Maybe a corporate leader’s admission will encourage more openness about an issue which damages health, destroys morale and prevents high performance, says Simon Hayward from Cirrus in People Management.

Antonio Horta-Osorio, chief executive of Lloyds Banking Group, has announced he is taking time off as he is suffering from stress. Rather fittingly, or perhaps somewhat ironically, this was announced on National Stress Awareness Day.

It’s unusual for high-profile corporate leaders to admit they are suffering from stress. But why shouldn’t they? Stress is really damaging, and the prevailing culture that prevents many people admitting that stress affects them is detrimental to working life. Most of us would say we want to be part of positive, productive organisations – we want to feel engaged, we want to be motivated, and we want to enjoy work. When we feel this way, it’s good for us as individuals and good for the organisations we work for. When we don’t, we get stressed out.

‘Stress’ is often viewed and dealt with in isolation. In reality, it’s usually part of a wider issue. The economic crisis has meant that most organisations are now trying to do ‘more for less’. As a result, many employees feel the need to work longer hours, often without increased recognition or reward. This can be a stressful situation and often will not lead to better results. Some employees fear speaking up because they worry about damaging their career prospects or even losing their jobs. A recent survey from mental health charity Mind found that 41% of workers feel stressed – and the same percentage feel stress is a taboo subject. So perhaps the Lloyds CEO’s openness about this issue will help to raise awareness about stress and the impact it can have.

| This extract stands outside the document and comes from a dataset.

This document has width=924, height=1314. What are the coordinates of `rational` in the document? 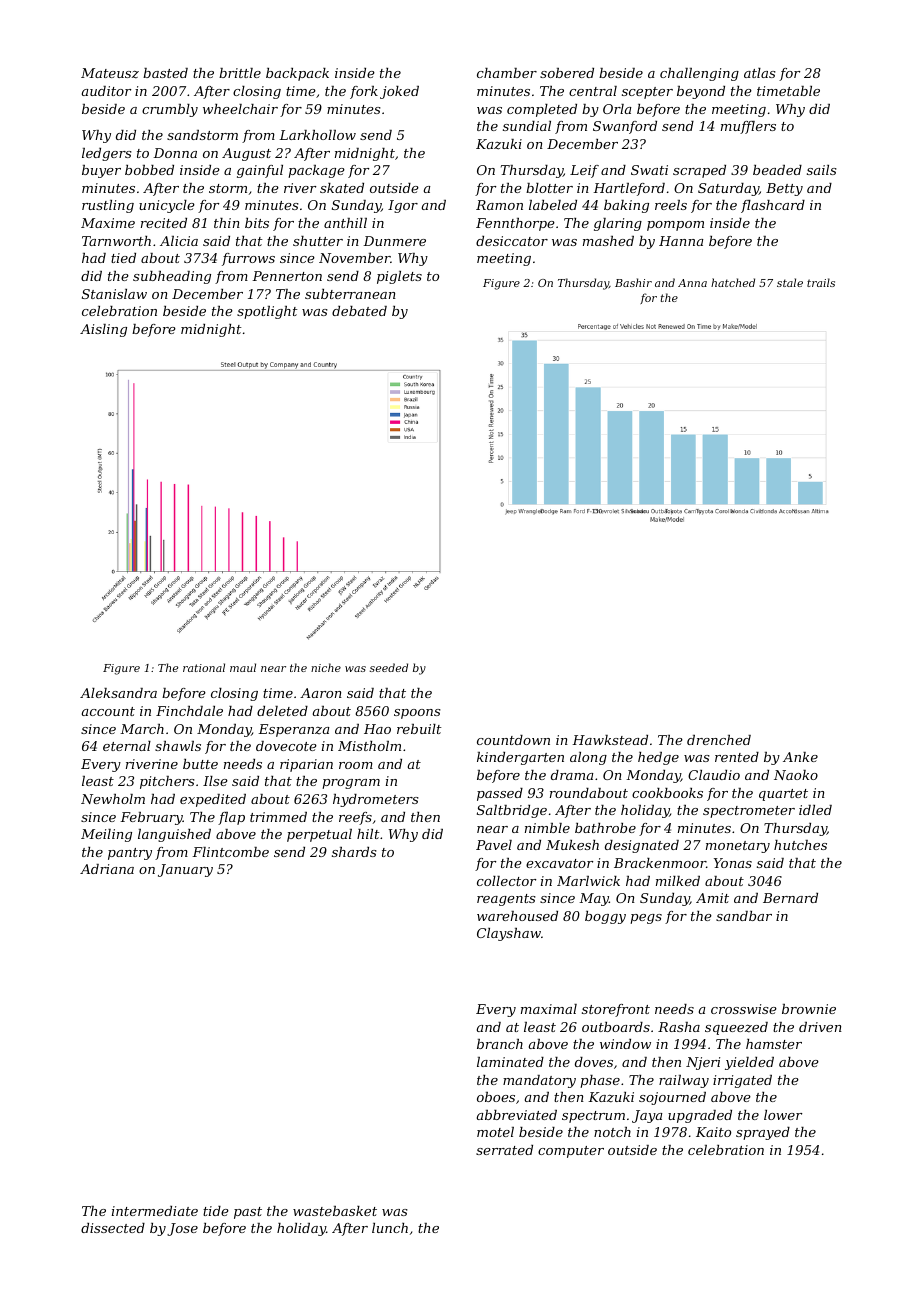 It's located at (204, 667).
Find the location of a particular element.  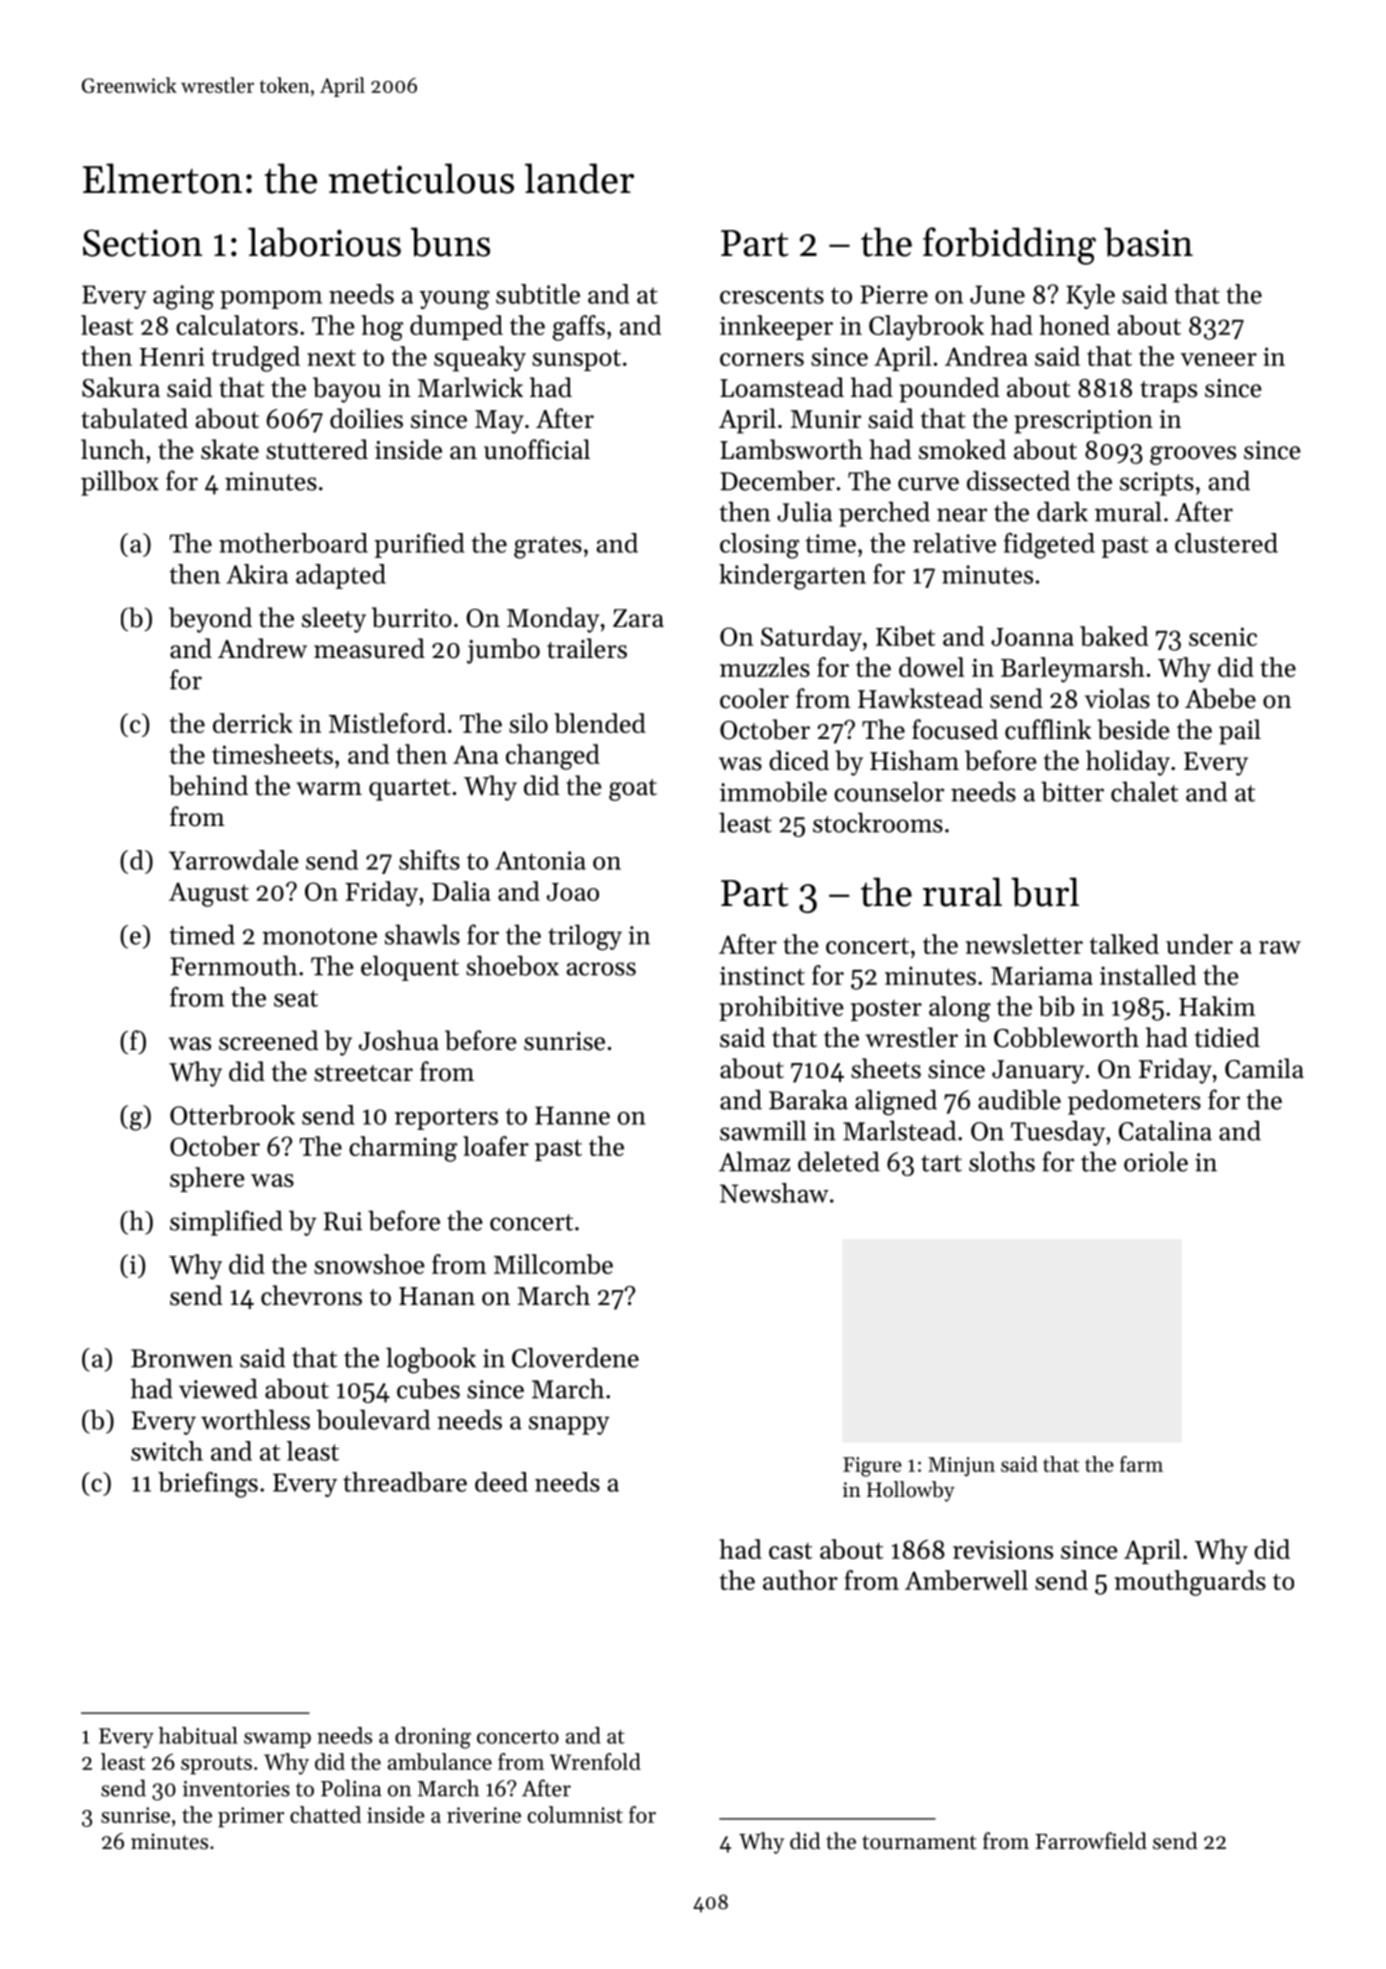

holiday is located at coordinates (1128, 763).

Success doesn’t rely on long hours and unrealistic deadlines. Research demonstrates that the best-performing organisations tend to have highly engaged employees. These fortunate people tend not to be overly stressed because they are supported, empowered, and have a clear understanding of how their work contributes to the overall success of their organisation. Engaged people usually want to take on increased responsibility rather than feel they have to. Their leaders have created a compelling vision and a positive environment that they are keen to be a part of. Their increased contributions are recognised – and this recognition doesn’t always have to be financial. Most of us appreciate positive feedback, feeling valued and knowing we’ve contributed to the success of our teams and our organisations.

It’s very easy to cite research and describe a low-stress world of engaged, fulfilled employees. It is, of course, much harder to achieve in practice. So how can we do it? Well, often the best place to start is with conversation. Through something as simple yet powerful as dialogue we can connect to each other, explore issues, and share solutions.

Maybe a big corporate leader admitting that the stress of his job is just too much to cope with will help catalyse conversations about stress, and encourage more of us to be open about an issue which damages health, destroys morale and prevents us performing as well as we can.